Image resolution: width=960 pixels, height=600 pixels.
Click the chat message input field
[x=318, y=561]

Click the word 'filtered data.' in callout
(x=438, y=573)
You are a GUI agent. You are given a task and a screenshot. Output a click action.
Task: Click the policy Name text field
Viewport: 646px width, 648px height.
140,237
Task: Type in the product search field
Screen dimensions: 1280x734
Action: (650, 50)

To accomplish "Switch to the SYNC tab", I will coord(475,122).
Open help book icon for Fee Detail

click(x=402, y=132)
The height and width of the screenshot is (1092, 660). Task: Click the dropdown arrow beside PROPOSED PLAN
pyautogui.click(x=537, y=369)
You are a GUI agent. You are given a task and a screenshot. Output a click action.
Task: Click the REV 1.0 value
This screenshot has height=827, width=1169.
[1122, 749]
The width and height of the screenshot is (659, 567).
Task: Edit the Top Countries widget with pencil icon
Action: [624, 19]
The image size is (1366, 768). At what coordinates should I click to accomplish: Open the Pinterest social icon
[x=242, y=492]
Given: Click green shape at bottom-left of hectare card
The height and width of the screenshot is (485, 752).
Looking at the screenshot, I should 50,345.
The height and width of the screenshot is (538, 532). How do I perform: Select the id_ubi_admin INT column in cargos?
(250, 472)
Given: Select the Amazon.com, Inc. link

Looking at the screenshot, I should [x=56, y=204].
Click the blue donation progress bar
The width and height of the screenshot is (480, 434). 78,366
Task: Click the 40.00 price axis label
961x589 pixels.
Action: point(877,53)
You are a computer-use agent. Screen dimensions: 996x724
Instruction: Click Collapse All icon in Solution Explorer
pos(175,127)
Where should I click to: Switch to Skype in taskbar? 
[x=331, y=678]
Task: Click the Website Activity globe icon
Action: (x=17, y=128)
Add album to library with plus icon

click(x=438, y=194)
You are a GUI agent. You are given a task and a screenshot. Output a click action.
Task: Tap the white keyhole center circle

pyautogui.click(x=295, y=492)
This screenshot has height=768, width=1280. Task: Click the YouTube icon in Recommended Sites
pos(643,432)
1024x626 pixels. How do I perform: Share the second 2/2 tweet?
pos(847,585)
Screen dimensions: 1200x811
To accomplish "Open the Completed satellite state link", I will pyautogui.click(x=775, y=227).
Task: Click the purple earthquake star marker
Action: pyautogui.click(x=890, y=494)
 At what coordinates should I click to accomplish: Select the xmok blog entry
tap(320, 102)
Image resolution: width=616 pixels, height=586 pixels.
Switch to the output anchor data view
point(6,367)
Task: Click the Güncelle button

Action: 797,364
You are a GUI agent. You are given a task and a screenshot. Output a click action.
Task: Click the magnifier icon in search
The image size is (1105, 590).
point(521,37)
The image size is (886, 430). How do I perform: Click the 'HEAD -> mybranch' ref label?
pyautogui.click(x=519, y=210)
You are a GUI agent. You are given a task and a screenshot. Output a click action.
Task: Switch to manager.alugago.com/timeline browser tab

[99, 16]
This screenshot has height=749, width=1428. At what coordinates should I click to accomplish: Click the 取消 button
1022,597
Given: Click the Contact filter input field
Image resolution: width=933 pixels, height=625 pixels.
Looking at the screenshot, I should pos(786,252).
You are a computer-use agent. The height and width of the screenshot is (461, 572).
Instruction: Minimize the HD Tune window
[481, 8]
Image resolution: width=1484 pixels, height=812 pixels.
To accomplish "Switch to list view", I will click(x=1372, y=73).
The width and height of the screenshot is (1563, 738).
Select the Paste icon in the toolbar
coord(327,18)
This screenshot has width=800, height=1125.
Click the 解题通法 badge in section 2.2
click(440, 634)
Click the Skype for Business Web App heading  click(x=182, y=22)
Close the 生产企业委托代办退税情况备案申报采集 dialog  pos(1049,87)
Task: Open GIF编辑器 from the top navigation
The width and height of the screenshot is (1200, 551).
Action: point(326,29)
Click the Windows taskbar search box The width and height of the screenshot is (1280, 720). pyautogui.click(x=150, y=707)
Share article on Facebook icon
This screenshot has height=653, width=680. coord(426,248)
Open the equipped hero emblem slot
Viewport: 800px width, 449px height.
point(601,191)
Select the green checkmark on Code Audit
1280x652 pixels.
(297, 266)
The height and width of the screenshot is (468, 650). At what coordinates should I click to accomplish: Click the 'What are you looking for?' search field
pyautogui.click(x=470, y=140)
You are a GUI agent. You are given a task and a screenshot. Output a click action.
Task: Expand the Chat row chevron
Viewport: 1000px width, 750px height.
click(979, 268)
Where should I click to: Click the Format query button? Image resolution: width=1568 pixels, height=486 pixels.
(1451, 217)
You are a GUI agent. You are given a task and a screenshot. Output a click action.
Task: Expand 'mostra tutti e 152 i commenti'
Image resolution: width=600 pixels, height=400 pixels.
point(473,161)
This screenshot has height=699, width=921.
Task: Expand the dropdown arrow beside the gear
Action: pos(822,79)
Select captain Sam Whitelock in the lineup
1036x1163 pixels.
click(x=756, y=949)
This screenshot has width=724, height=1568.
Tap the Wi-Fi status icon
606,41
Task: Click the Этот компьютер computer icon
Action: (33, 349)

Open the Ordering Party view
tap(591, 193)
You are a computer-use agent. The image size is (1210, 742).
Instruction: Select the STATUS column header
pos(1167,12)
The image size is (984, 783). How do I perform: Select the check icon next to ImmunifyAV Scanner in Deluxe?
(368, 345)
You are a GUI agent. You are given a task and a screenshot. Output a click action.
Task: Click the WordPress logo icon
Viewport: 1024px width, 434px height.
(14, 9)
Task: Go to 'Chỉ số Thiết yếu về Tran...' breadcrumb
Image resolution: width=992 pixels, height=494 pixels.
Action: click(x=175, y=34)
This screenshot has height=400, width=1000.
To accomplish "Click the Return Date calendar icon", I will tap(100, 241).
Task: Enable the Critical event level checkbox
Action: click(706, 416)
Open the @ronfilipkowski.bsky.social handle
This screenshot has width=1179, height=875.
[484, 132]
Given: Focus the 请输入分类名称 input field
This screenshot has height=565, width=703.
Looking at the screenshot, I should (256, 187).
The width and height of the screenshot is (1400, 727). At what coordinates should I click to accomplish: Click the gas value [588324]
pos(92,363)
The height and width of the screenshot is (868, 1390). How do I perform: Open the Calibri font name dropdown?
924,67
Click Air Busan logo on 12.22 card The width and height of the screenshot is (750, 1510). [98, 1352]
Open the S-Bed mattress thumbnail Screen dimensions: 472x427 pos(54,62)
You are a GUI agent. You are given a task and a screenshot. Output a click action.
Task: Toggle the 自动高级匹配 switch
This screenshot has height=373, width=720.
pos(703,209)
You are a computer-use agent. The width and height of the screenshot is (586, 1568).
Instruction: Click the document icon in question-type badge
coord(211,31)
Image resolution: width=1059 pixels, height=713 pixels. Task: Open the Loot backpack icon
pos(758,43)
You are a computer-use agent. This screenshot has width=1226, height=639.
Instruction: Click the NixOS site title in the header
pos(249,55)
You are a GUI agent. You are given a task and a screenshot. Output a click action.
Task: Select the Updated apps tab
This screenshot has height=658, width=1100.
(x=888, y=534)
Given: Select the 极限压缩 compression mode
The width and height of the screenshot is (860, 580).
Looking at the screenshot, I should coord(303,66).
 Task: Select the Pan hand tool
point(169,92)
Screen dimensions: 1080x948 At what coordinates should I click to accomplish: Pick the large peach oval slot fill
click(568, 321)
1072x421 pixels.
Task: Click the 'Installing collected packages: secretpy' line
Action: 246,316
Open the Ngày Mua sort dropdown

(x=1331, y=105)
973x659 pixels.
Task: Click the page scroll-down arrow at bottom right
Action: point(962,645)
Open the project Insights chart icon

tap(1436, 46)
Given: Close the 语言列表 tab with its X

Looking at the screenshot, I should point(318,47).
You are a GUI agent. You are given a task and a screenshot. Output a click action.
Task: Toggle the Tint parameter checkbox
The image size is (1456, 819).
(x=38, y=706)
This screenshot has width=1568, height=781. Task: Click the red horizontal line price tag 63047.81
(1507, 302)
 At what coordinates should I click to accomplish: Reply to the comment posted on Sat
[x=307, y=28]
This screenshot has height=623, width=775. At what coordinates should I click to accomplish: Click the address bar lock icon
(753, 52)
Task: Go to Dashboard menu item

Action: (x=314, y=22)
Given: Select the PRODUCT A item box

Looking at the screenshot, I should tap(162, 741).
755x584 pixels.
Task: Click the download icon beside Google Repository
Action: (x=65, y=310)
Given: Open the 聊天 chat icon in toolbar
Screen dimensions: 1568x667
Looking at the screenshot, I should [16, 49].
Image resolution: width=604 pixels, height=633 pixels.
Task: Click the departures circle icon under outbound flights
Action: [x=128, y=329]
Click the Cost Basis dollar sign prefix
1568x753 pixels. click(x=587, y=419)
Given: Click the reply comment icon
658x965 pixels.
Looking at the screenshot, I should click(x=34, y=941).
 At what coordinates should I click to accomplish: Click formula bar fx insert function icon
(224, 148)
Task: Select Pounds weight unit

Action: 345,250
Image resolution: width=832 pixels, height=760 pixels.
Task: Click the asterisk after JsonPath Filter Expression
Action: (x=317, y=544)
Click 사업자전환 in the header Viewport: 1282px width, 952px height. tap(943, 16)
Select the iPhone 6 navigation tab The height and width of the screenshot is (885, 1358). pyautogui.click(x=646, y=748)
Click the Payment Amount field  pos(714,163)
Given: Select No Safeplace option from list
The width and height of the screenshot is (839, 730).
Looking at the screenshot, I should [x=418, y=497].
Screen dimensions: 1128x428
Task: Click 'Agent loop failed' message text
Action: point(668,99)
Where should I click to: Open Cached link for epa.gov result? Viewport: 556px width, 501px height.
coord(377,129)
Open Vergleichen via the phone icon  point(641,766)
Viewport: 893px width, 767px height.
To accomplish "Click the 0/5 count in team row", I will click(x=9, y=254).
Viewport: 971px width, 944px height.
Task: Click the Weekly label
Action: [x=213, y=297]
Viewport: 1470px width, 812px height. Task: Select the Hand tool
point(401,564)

================

TO DO ::
The string "from" shows up in some lines of the listing. Copy each such line.

SOLUTION TO THIS PROBLEM ::
Task: Open GIF编辑器 from the top navigation
Given: Select No Safeplace option from list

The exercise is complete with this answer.